▶ [SHORT EXERCISE]: Please set down, word for word, the part of the material that begins with the line containing "The height and" and ends with the line containing "Action: pos(726,164)". Leave the pictures out of your answer.

━━━━━ SOURCE DATA

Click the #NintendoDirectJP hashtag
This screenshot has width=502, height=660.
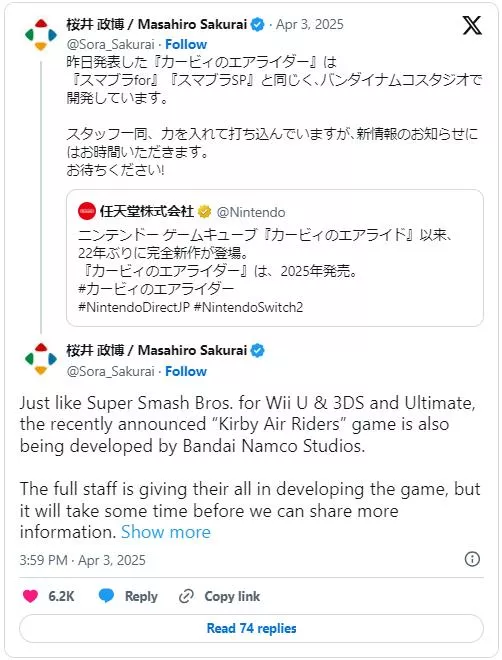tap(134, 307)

━━━━━━━━━━
━━━━━ SOURCE DATA

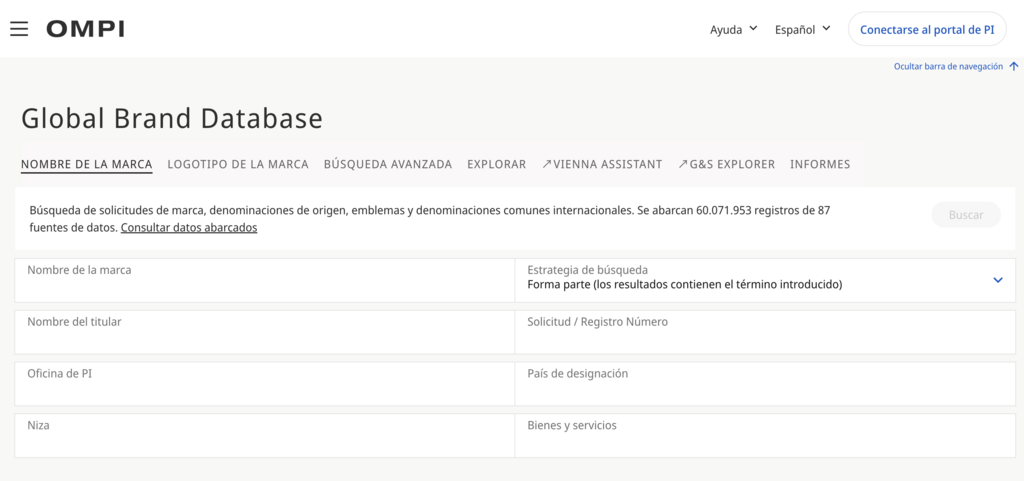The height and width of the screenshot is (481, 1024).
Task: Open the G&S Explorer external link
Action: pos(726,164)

━━━━━━━━━━

▶ [ANSWER TO THIS TASK]:
The height and width of the screenshot is (481, 1024).
Task: Open the G&S Explorer external link
Action: pos(726,164)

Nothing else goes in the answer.